◆ REQUIREMENTS ◆
Continue the mailing-list reply headed "Scottish English" from the point where it ends.

◆ QUOTED PASSAGE ◆
================

Scottish English

JFC (Jefsey) Morfin jefsey at jefsey.com
Sat Oct 22 20:31:01 CEST 2005


At 18:36 22/10/2005, John Clews wrote:
> > At 00:05 22/10/2005, Keld Jørn Simonsen wrote:
>
> >>You are probably right, but I think that ISO 3166-2 looks like the
> >>most promising spec to use for further qualifying a territory, eg to
> >> specify a dialect.
>
>"JFC (Jefsey) Morfin" <jefsey at jefsey.com> replied:
>
> > May I ask you a silly question?
>
>Why don't you just read and understand the relevant standards, assess
>their strengths and limitations, and their suitability for different
>purposes, and then you dont' need to ask (or burden the list with) any
>silly questions.
>John Clews

Dear John,
This is a very interesting comment indeed. I will certainly take 
advantage from it.

================

◆ STORED DATA ◆
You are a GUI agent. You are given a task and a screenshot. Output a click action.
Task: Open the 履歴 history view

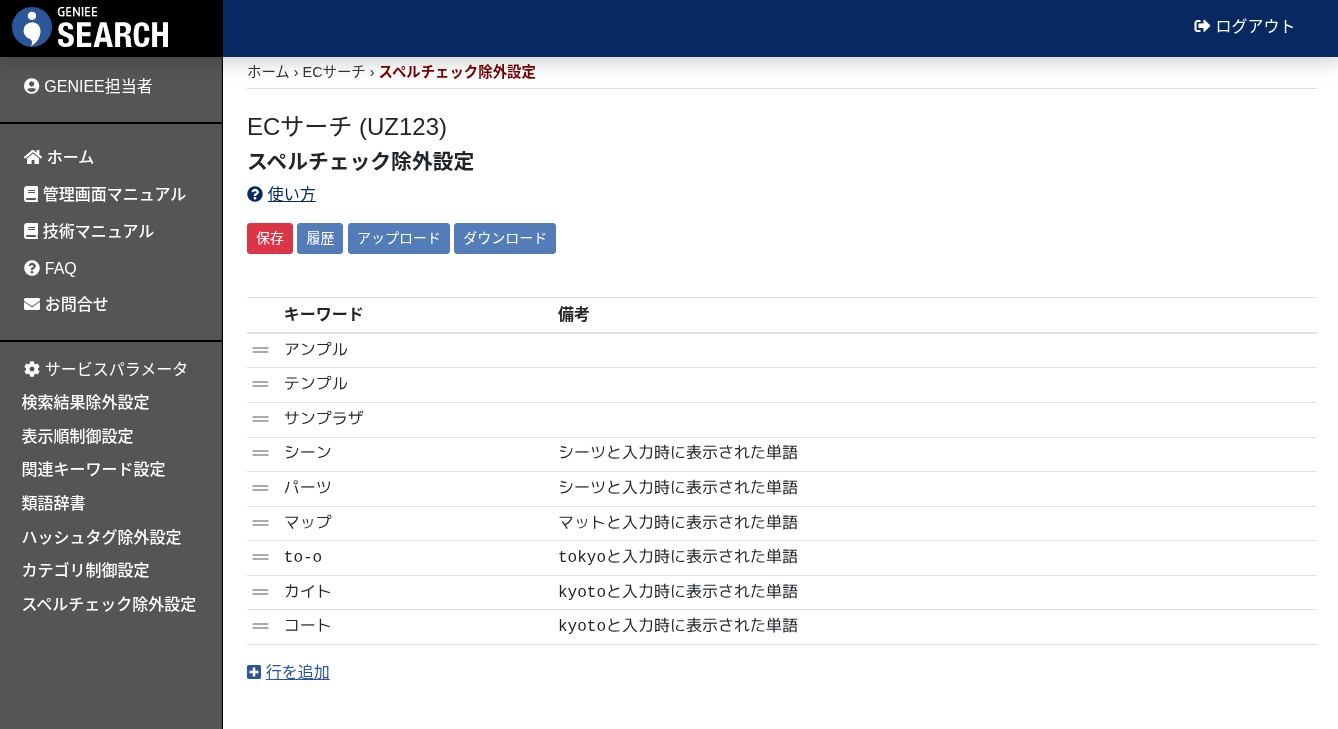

================

◆ THE ANSWER ◆
But here the question is to know if it is suitable to systematically 
use (normalisation) a limited standard to address a possibly 
irrelevant need. Over History boarder lines have so many times been 
disputed and changed. Obviously this is not the case for islands. But 
there are places in the world where ISO 3166 referenced countries are 
not islands. There also are islands divided by a boarder, like Haiti, 
Saint Martin, etc. People have also migrated and invaded one another. 
Since we speak of English: we may remember Caesar and William.

The main point however is that this thread shows the today difficulty 
to reconciliate regional concepts, government names, globalisation 
and the real life. The 92 registrations accepted by this mailing list 
over a decade can rise questions, but also indicates this difficulty.

Just remember the basic Internet standardisation verification check: 
does the considered solution scale? Is the name of the legal 
authority over a territory an adequate or an artficial language 
identification element.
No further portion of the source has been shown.